Daniel Bilalian : Philippe, juste un petit mot.
Philippe Boisserie : Oui.
Daniel Bilalian : Euh…, encore sur, euh…, les Français qui résident à Rwanda [sic]. On dit que leur évacuation va se terminer aujourd'hui. Est-ce qu'elle est déjà finie ? Est-ce qu'elle va se terminer ?

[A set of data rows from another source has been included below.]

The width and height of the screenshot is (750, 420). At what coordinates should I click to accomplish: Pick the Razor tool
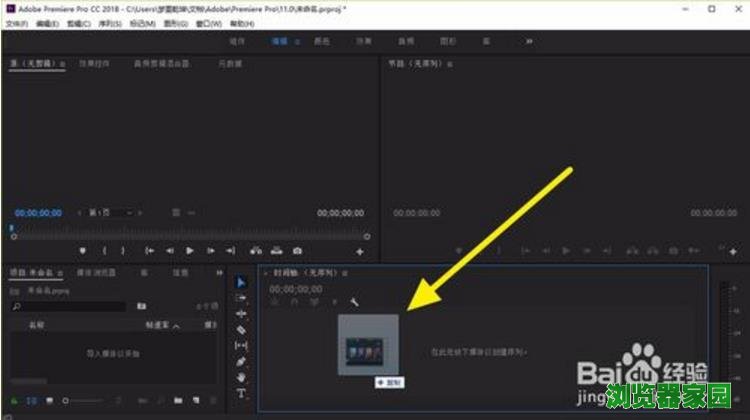click(x=241, y=329)
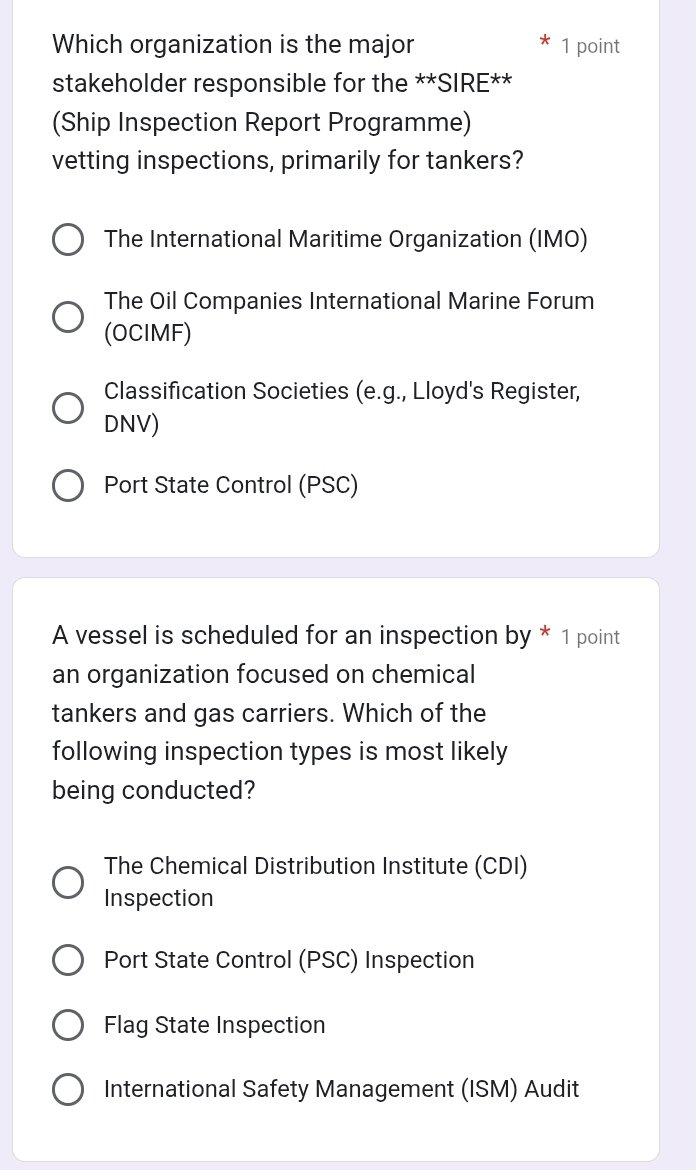This screenshot has width=696, height=1170.
Task: Select the OCIMF answer option
Action: [68, 316]
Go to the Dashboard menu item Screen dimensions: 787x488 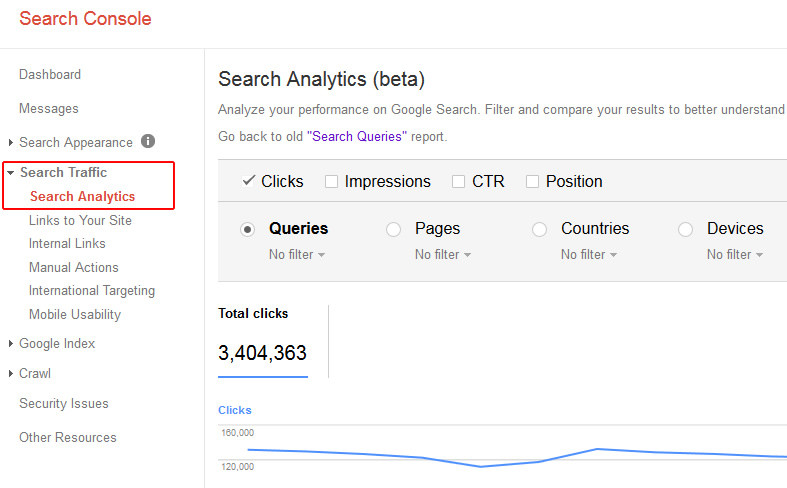(x=50, y=74)
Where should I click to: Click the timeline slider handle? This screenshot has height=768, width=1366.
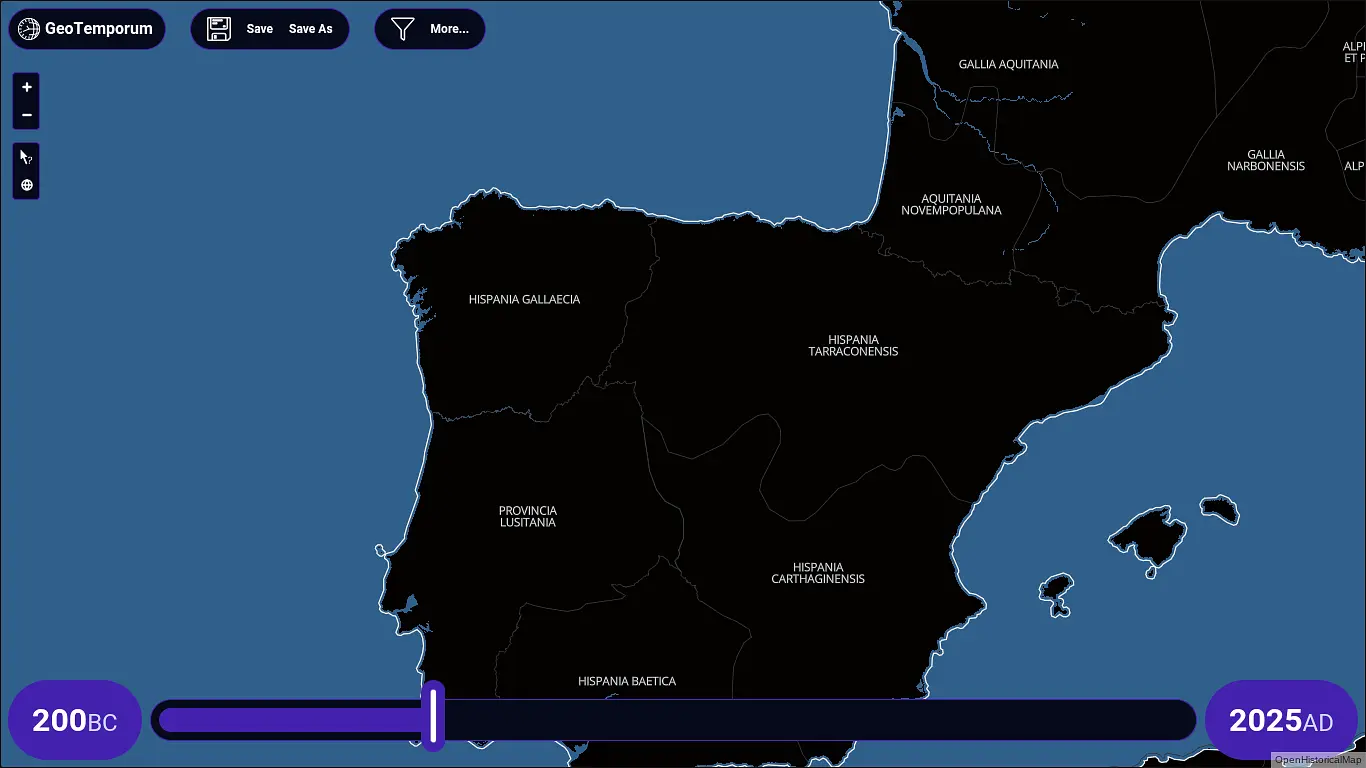(434, 716)
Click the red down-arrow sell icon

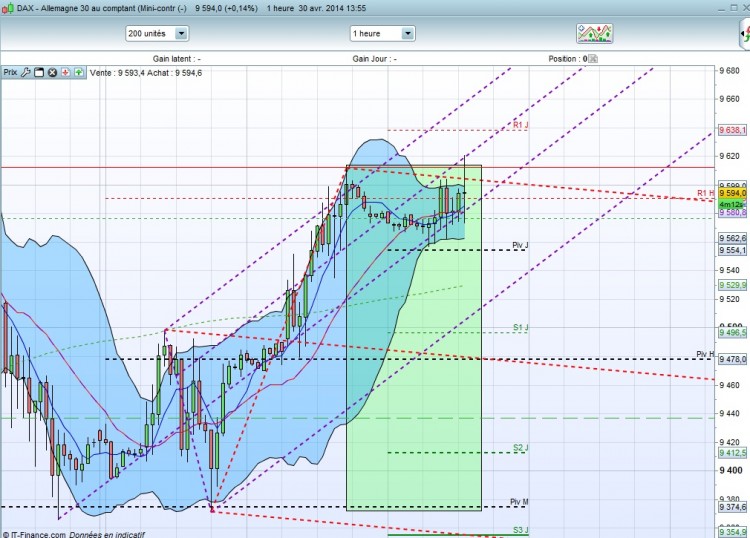tap(66, 73)
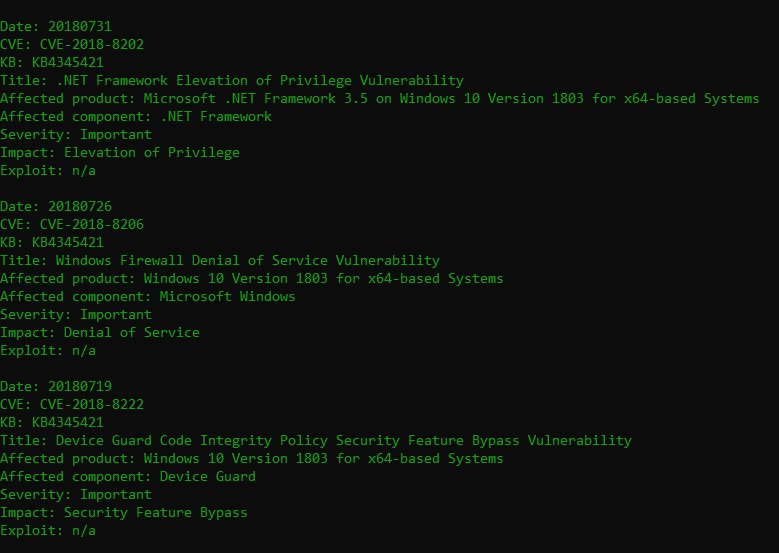Click the 'Affected component: Microsoft Windows' line

[x=148, y=296]
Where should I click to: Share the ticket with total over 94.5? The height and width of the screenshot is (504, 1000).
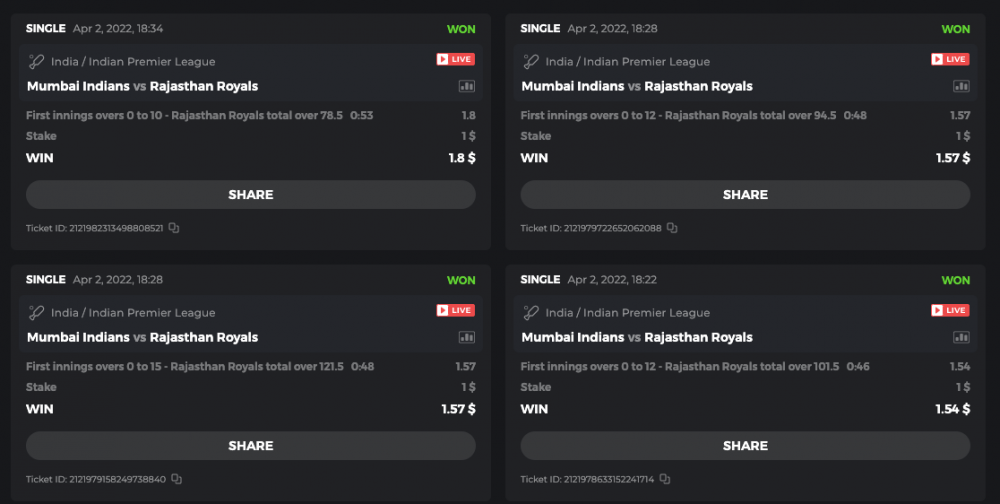click(x=745, y=195)
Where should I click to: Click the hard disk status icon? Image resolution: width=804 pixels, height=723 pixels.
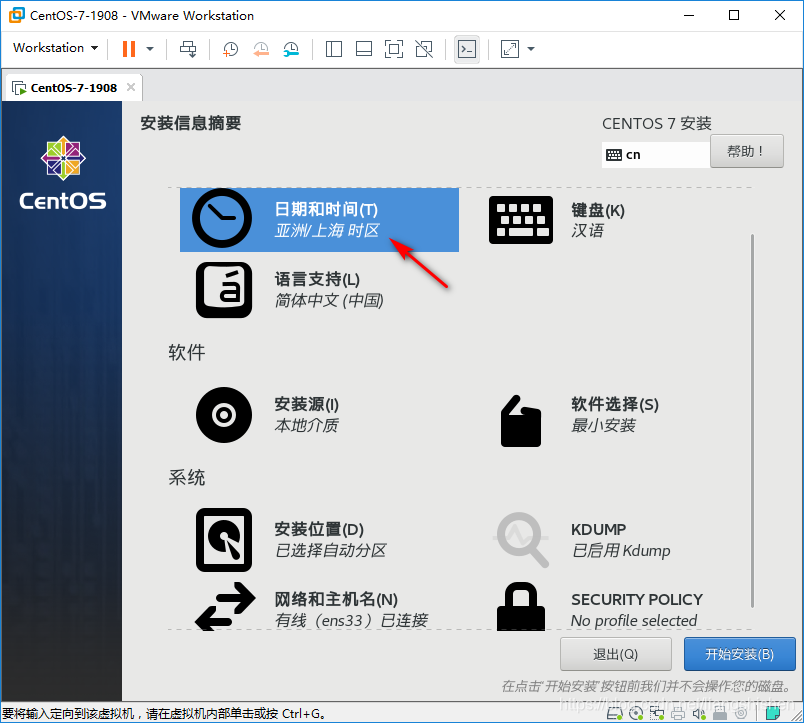(x=614, y=714)
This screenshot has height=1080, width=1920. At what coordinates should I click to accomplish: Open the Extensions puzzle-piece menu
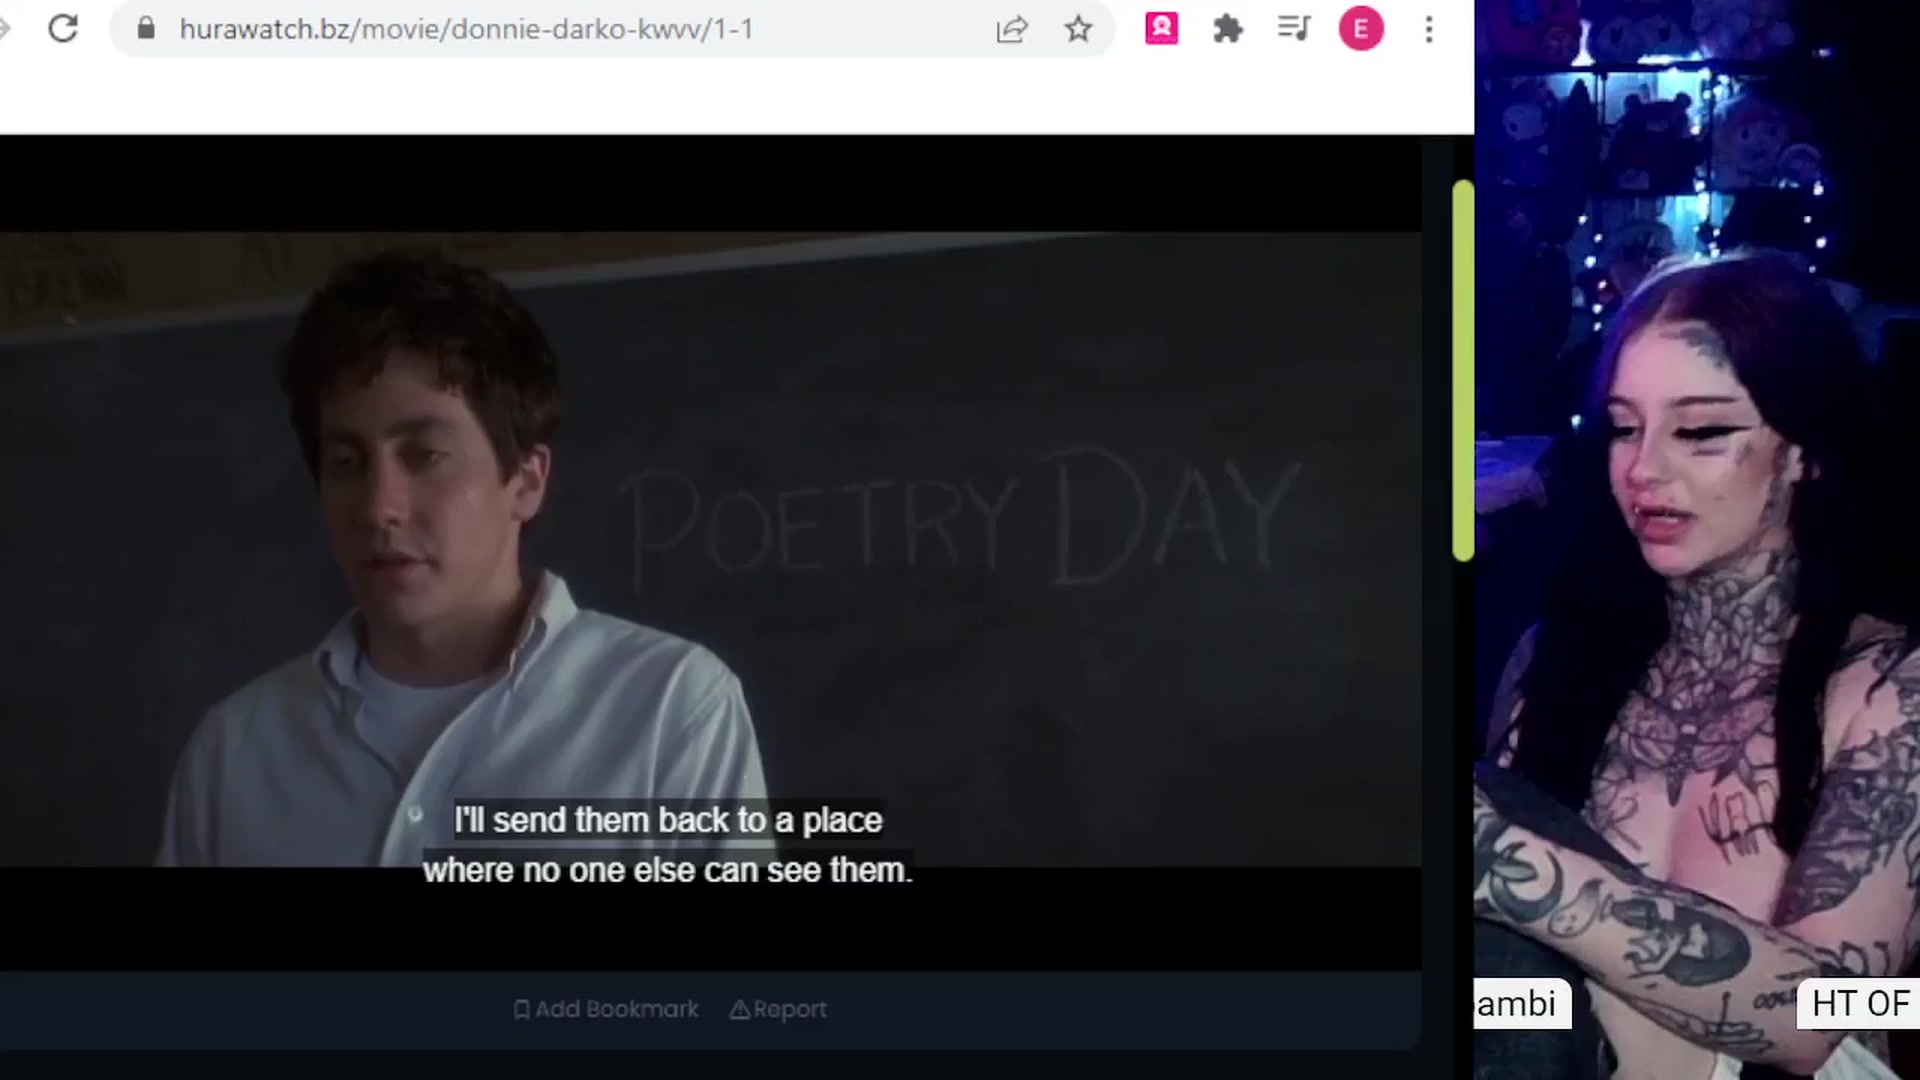click(x=1227, y=29)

Philippe Boisserie : Eh bien, écoutez, il y a en gros une demi-heure, un convoi est enfin parvenu de l'ambassade de France. Donc parmi tous les gens à l'intérieur des voitures, il y avait… bien entendu des Français. Donc ces derniers… Français encore au Rwanda. En ce moment même, ils sont en train de remplir les fiches d'embarquement pour pouvoir monter dans un Transall de l'armée française et rejoindre Bujumbura, où là ils pourront soit gagner Paris soit attendre peut-être un petit peu pour voir s'ils peuvent revenir au Rwanda, parce que certains veulent revenir au Rwanda.
Daniel Bilalian : Merci Philippe.
Cette guerre civile qui s'éternise au Rwanda mérite quelques explications tout de même quant à son origine. Elle ne remonte pas à la nuit des temps mais au moins à la fin de la colonisation belge. Deux ethnies se disputent le pays et le conflit s'étend à une nation limitrophe : le Burundi, d'où beaucoup de réfugiés sont rentrés l'année dernière, changeant le rapport de force dans ce pays. Bernard Lebrun.
[Bernard Lebrun :] Image d'horreur, images de guerre civile interethnique [une incrustation "Kigali (Rwanda), Février 94" s'affiche à l'écran ; on voit une pile de cadavres entassés dans une morgue]. Ces cadavres qui reposent à la morgue de Kigali appartenaient à l'ethnie tutsi, minoritaire, 10 % des sept millions d'habitants du Rwanda à majorité hutu. Un minuscule État de l'Afrique centrale. Comme son voisin, le Burundi, cinq millions d'habitants à 80 % Hutu lui aussi [rediffusion de la carte d'Afrique et de celle du Rwanda et du Burundi, projetées ci-avant]. Depuis 30 ans, ces deux anciennes colonies belges jouent les vases communicants de part et d'autre de leur frontière avec leurs minorités. 600 à 900 000 réfugiés selon les sources [diffusion d'images d'archives de réfugiés].
Au Rwanda les guérilleros du FPR -- le Front patriotique rwandais -- défendent les intérêts tutsi et pro-démocratiques [diffusion d'images d'archives de soldats à l'entraînement]. Face à eux, les soldats de la garde républicaine qui incarnent l'aile radicale de l'intransigeance hutu, pourvoyeur de volontaires pour les escadrons de la mort anti-Tutsi [on les voit en train de répéter un défilé].
Mais ces militaires ne font pas que d'embraser les rivalités interethniques. Ils sont aussi accusés de l'assassinat mercredi [6 avril] dernier de leur propre Président, Juvénal Habyarimana [diffusion d'images d'archives du Président Habyarimana]. Acculé politiquement, il s'était déclaré favorable à l'intégration politique des Tutsi. La chasse à l'homme dans les rues de Kigali cache mal la volonté dictatoriale des militaires hutu qui refusent en bloc le multipartisme et la démocratisation du Rwanda [diffusion d'images d'archives montrant notamment des militaires rwandais mettre en joue un civil].